---------- DOCUMENT SECTION

Answer: You should adopt a Hybrid repository strategy. In this scenario, a pure monorepo would cause friction due to the different release cadences and strict isolation requirements, while a pure polyrepo would fail to enforce the central platform team’s hardened modules. By using a Hybrid approach, the central platform team maintains the hardened modules in a centralized repository (or private registry), while each independent engineering department maintains their own repositories for their specific environments. This allows the independent teams to iterate at their own pace and maintain isolation while still consuming the required organizational standards. The monorepo creates too much friction for newly acquired entities, and polyrepo offers no control, making hybrid the optimal path for scaling governance.
2. A large e-commerce platform uses a single Terraform state file for their entire production environment. During Black Friday preparations, the networking team is updating VPC routing while the checkout team is trying to add more application replicas. The checkout team's CI/CD pipeline fails repeatedly with "state lock" errors, and when it finally runs, the plan step takes 14 minutes. What is the architectural root cause and how would you resolve it?

--------------------

- **GOALS**
1: In the Terraform excerpt, how long does the plan step take when the checkout team's pipeline finally runs?
2: Please convert the records, from the first line up to and including the line containing "aisle (116, 441)", into a Markdown table with the columns No. and Line, leaving out blank lines.
The Terraform excerpt and the records come from unrelated sources.

---------- INFORMATION GIVEN

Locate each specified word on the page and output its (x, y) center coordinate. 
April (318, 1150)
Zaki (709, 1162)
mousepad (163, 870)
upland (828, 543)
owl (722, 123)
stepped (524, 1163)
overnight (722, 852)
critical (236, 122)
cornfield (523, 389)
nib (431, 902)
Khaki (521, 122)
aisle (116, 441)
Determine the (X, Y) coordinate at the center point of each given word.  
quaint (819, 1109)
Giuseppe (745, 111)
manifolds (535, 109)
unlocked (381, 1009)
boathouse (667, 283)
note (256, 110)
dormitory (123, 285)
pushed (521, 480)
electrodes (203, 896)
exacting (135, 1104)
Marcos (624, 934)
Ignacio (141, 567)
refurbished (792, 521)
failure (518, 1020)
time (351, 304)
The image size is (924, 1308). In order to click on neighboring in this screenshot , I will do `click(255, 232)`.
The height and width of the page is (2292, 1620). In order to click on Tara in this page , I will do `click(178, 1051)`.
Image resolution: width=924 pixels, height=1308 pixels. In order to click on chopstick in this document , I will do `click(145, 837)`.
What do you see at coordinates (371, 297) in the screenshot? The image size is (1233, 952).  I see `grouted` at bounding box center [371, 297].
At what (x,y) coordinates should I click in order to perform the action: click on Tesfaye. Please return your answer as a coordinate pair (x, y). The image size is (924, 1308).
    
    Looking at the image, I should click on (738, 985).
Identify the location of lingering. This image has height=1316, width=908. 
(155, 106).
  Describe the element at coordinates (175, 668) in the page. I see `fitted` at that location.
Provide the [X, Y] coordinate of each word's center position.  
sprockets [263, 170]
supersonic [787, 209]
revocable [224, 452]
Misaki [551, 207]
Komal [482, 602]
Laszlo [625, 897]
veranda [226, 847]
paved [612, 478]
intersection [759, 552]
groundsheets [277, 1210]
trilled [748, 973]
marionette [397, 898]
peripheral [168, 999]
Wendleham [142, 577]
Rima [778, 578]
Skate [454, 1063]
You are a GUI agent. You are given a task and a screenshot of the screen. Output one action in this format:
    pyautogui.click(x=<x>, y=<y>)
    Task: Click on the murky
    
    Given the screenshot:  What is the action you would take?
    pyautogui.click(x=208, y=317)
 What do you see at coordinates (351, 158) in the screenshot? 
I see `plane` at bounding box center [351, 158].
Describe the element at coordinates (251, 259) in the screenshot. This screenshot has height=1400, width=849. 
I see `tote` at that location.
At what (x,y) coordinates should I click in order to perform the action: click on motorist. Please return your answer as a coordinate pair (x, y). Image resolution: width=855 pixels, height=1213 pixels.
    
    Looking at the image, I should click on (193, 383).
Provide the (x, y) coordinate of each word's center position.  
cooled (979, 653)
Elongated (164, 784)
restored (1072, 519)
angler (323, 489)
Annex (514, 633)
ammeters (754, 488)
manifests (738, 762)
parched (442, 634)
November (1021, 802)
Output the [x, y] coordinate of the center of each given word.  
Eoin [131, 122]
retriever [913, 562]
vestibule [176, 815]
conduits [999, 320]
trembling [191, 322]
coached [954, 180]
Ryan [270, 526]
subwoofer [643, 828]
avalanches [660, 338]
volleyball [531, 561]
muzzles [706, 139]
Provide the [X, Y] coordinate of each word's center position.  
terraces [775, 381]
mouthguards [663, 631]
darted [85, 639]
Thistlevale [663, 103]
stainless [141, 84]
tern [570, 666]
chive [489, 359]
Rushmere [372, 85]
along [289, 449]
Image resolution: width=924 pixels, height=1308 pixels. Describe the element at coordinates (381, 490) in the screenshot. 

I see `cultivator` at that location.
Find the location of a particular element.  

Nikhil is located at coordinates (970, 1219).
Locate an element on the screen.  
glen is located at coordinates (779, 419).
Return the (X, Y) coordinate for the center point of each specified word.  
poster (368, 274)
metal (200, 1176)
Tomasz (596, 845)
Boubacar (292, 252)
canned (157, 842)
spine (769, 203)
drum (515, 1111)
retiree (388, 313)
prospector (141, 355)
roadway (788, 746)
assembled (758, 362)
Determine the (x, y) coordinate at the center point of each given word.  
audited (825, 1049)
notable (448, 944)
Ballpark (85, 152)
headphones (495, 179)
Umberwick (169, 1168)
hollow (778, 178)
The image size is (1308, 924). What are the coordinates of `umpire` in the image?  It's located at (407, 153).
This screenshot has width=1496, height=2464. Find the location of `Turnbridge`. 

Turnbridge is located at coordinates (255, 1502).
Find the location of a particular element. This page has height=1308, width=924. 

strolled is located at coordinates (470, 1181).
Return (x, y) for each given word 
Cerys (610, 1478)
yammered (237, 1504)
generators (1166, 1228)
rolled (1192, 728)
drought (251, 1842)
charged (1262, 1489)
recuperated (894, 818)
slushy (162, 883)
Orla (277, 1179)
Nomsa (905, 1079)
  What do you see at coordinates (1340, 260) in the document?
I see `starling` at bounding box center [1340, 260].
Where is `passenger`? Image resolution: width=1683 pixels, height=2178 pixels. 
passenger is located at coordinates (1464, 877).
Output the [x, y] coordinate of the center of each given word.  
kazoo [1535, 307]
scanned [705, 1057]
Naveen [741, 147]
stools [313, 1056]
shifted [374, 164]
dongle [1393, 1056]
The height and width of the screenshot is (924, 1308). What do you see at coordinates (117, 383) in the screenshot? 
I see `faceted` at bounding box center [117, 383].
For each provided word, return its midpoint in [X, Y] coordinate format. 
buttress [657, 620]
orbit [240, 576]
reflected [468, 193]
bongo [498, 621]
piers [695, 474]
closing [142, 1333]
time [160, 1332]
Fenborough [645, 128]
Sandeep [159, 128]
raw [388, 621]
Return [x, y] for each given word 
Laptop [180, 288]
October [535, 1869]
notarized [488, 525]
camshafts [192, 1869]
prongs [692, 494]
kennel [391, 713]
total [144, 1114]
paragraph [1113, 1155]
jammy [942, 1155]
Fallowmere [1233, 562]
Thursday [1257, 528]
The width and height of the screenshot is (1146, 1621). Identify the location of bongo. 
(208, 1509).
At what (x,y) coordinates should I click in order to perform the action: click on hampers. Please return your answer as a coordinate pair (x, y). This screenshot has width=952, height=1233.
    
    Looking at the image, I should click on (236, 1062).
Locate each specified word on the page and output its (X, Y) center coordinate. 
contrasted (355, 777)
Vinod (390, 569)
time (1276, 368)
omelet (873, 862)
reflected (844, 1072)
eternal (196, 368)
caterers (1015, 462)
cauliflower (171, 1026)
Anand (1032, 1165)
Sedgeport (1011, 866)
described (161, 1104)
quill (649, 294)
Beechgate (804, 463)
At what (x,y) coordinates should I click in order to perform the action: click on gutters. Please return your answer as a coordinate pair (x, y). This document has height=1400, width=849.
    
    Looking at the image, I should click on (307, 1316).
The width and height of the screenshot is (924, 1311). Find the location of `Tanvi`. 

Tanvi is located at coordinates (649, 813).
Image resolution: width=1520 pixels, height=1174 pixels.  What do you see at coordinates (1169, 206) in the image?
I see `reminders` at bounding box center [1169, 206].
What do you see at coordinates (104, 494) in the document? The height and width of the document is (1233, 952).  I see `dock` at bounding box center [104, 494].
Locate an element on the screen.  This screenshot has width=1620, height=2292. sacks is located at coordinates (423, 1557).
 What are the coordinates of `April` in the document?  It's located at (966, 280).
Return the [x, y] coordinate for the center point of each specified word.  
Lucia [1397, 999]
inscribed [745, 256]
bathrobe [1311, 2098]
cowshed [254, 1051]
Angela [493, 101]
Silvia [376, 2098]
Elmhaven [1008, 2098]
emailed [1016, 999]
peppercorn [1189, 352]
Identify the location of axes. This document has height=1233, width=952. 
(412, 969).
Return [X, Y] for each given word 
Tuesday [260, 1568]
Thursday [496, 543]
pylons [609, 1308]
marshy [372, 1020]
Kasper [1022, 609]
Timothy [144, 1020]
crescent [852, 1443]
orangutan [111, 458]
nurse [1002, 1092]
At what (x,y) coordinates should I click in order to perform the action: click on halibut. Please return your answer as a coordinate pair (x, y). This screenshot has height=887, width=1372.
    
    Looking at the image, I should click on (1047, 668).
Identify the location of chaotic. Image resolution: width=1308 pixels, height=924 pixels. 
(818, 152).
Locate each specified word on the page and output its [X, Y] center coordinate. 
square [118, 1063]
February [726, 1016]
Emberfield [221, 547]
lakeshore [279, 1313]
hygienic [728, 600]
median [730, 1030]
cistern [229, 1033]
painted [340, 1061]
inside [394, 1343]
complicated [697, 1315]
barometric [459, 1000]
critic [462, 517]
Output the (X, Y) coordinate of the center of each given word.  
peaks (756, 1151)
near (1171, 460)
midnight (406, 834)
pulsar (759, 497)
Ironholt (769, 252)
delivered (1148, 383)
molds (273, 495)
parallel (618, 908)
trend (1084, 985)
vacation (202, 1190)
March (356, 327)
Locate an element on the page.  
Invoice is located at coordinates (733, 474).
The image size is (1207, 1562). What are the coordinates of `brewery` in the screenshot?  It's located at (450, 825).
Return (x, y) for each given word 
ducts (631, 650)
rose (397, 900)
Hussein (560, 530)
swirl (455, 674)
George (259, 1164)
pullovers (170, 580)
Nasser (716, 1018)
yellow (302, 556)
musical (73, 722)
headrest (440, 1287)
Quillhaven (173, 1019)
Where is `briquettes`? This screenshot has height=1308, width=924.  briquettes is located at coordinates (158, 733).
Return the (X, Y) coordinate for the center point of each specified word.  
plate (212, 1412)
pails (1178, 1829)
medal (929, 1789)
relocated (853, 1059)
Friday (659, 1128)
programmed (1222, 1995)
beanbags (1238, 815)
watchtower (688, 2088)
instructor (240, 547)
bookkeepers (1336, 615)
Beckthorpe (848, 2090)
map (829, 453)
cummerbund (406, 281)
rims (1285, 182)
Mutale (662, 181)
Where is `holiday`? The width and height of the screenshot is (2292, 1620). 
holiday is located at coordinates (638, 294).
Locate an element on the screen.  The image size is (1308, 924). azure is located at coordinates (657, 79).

--------------------

- **CORRECT ANSWERS**
1: 14 minutes.

2:
| No. | Line |
|---|---|
| 1 | Locate each specified word on the page and output its (x, y) center coordinate.  |
| 2 | April (318, 1150) |
| 3 | Zaki (709, 1162) |
| 4 | mousepad (163, 870) |
| 5 | upland (828, 543) |
| 6 | owl (722, 123) |
| 7 | stepped (524, 1163) |
| 8 | overnight (722, 852) |
| 9 | critical (236, 122) |
| 10 | cornfield (523, 389) |
| 11 | nib (431, 902) |
| 12 | Khaki (521, 122) |
| 13 | aisle (116, 441) |